Blizzard's new solution in Shadowlands is to return the level cap to its original value of 60 and to make current content appropriate for levels 50 through 60. New players start at level one, and they all play through a new introductory zone built for Shadowlands based on the quest design lessons Blizzard has learned over the years. Once they play through that introductory experience, they can then level up to 50 to catch up with current content by playing through the previous expansion (Battle for Azeroth) right away (from around level 10).

This skips all the content before the previous expansion to give players the most modern experience from a quest design POV (and to make sure the players are connected with the current storylines). It also ensures new players have a shorter leveling ramp—Blizzard says it will be as much as 70% shorter than it is currently to get from level one to the cap.

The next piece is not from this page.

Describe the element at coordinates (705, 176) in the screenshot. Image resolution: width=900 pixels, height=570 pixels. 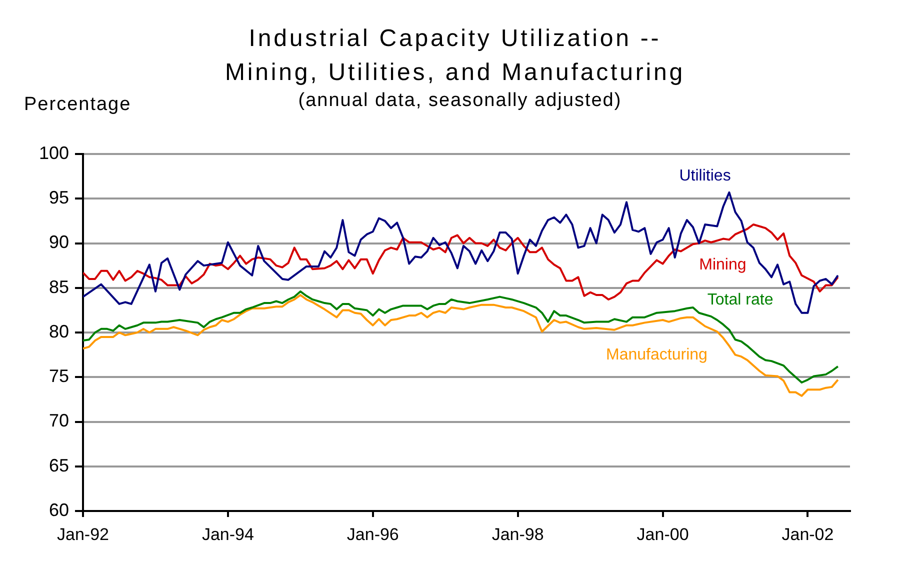
I see `series-label: Utilities` at that location.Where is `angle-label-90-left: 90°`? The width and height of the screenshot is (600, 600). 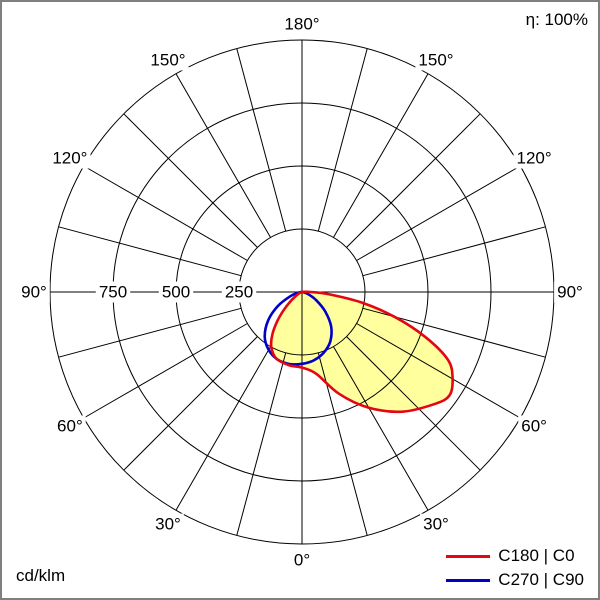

Below: Shadowlands concept art.

But it gets even more interesting when you look at how it will work for alts (second or later characters made by existing players). New characters made by existing players will have the option of leveling up the old way in all the same old zones from the start. But they will also be able to go through the new-player starting experience if that's what players prefer.

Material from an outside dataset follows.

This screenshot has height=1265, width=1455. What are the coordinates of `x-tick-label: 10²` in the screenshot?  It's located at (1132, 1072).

Further, once the new character has completed the starting zone, the player can then choose to level up to 50 in any previous expansion of their choice—vanilla/classic, The Burning CrusadeWrath of the Lich KingCataclysmMists of PandariaWarlords of Draenor, or Legion. The expansion's content will scale perfectly with the character level, and each is tuned so that reaching level 50 involves playing through the content at a similar pace to a similar level of completion as those expansions offered when they were current content.

So, I could create a Mechagnome Hunter, play through whichever starting area I want, and then pick either Mists of Pandaria or Legion as my leveling expansion for that character. Once I finished leveling through that expansion, I'd be ready for current content.

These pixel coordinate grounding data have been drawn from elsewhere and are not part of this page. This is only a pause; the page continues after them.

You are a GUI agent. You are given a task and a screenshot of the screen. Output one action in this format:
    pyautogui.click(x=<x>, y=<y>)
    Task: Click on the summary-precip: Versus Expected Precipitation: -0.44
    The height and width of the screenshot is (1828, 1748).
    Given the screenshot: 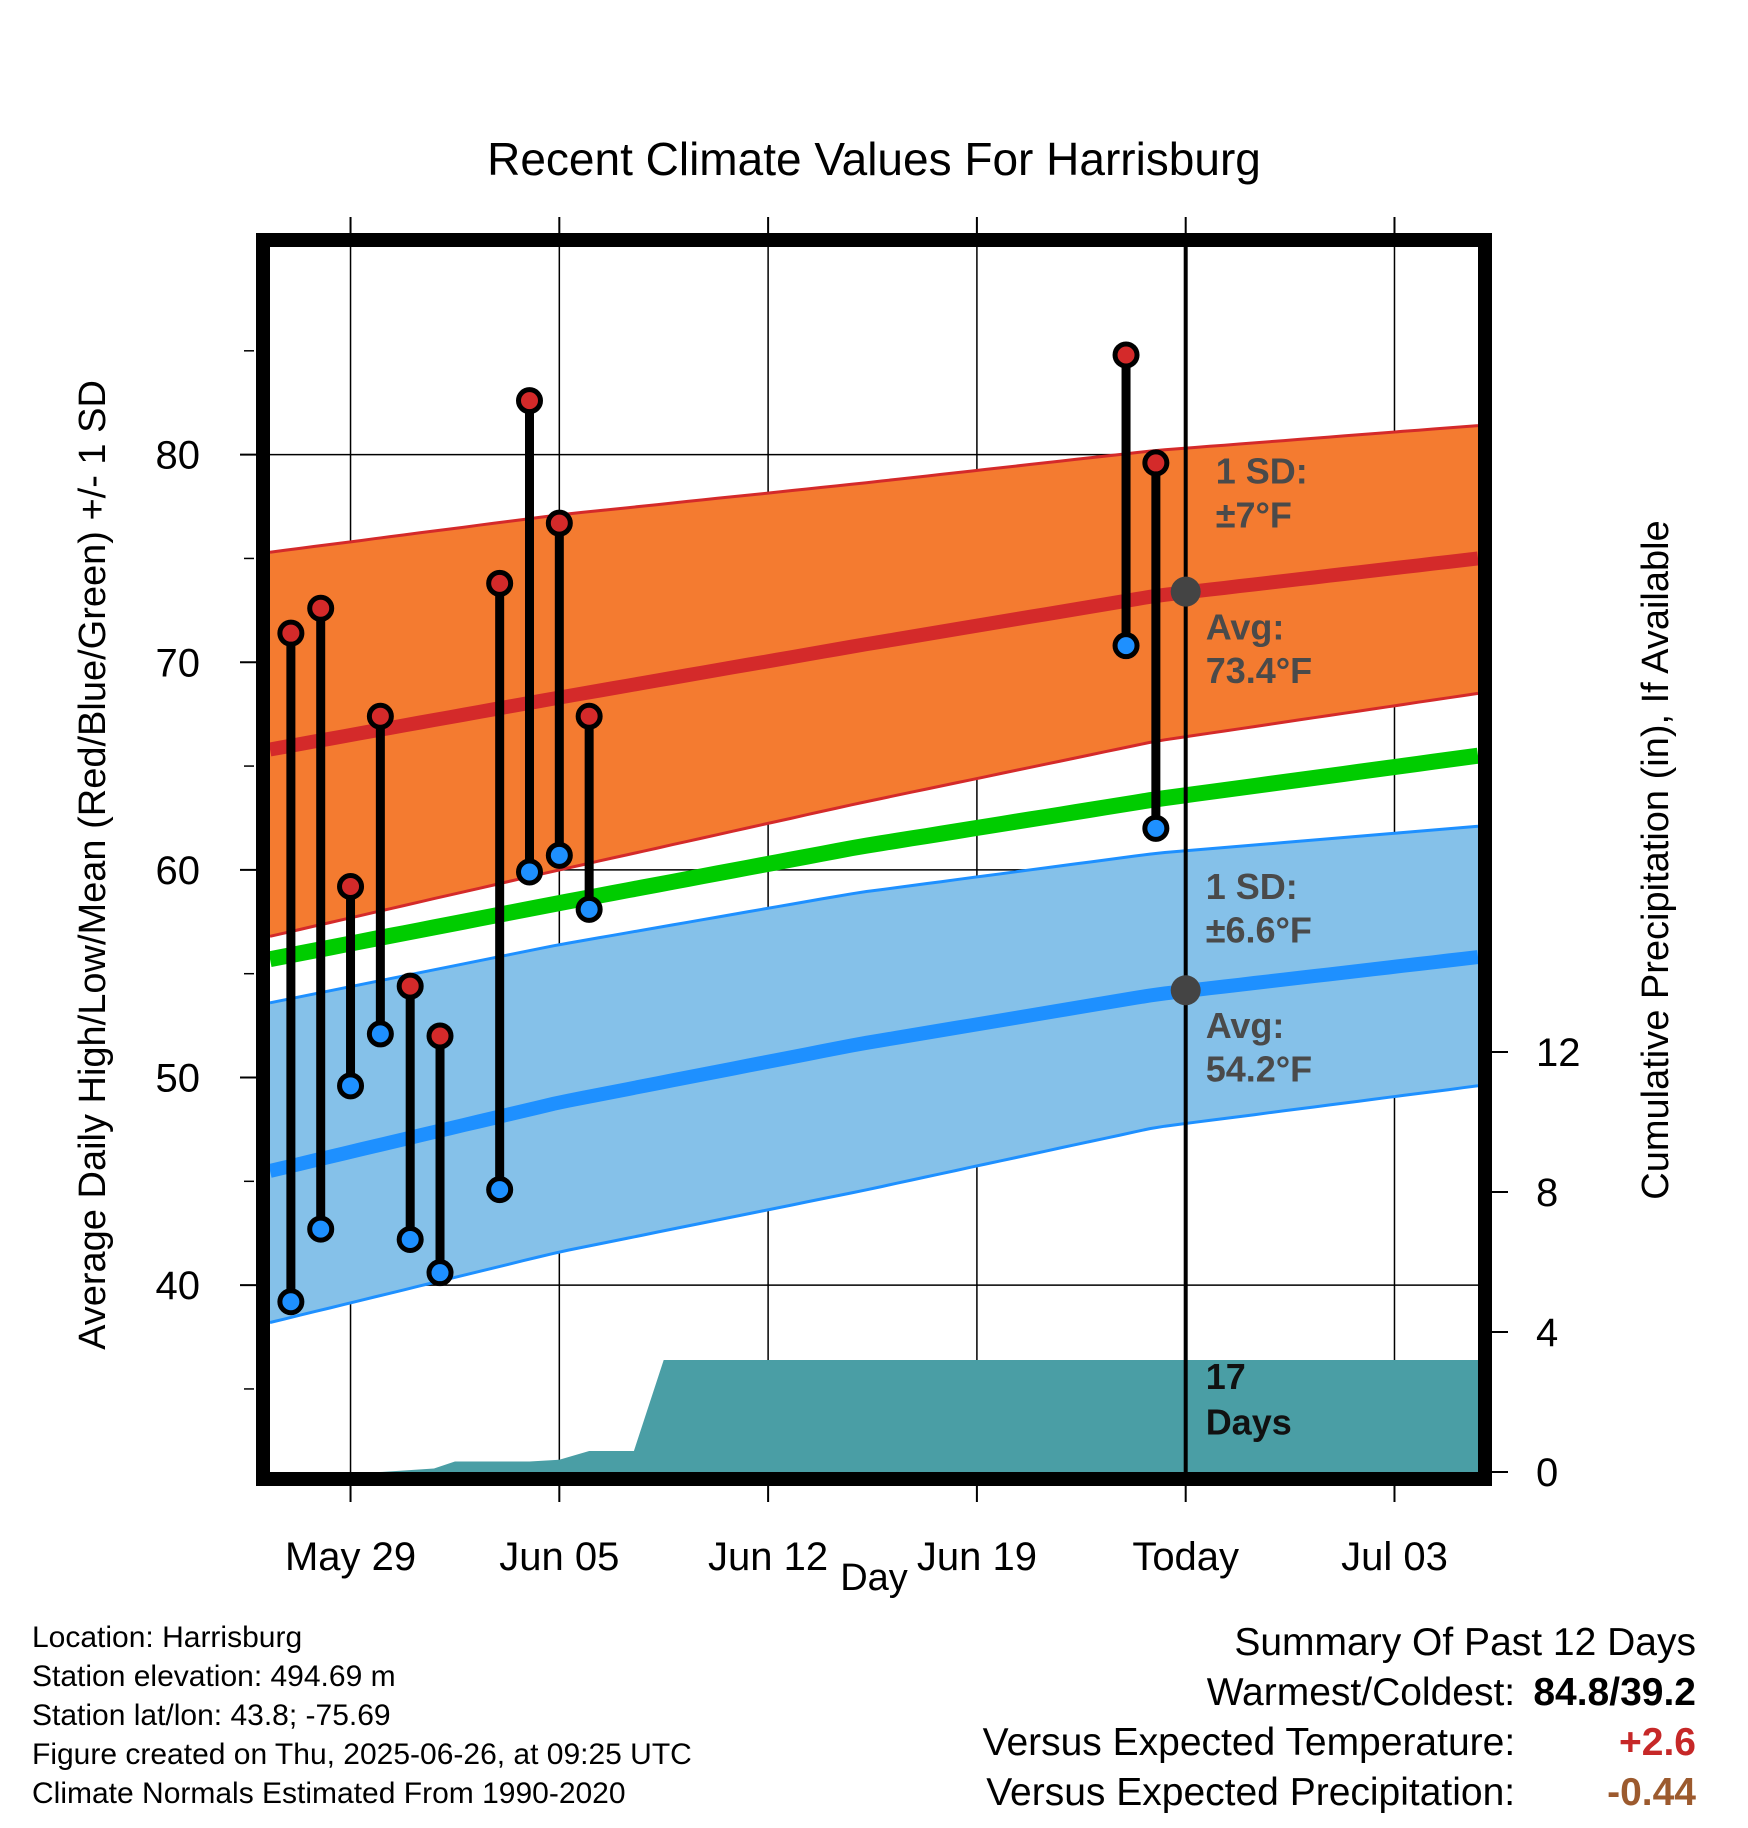 What is the action you would take?
    pyautogui.click(x=1340, y=1793)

Blizzard hasn't talked about what it plans to do after Shadowlands. I speculate that the longterm solution would be to do this every expansion—so in the next expansion, Blizzard might move Battle for Azeroth into the multitude of choices for new character-leveling experiences and push level-cap characters back down to 50 to start whatever expansion comes after Shadowlands—an odd hybrid of traditional MMO and a seasonal model common in plenty of modern multiplayer games.

The result is that leveling up new characters will be a lot more fun, and it will be easier than it has been in years for new players to pick up the game.

A new expansion is exciting, but WoW's strength is arguably in its history—and revisiting that history is about to get less frustrating. More than new zones, raids, or endgame-progression systems, this is what has me excited to play WoW when Shadowlands launches late next year.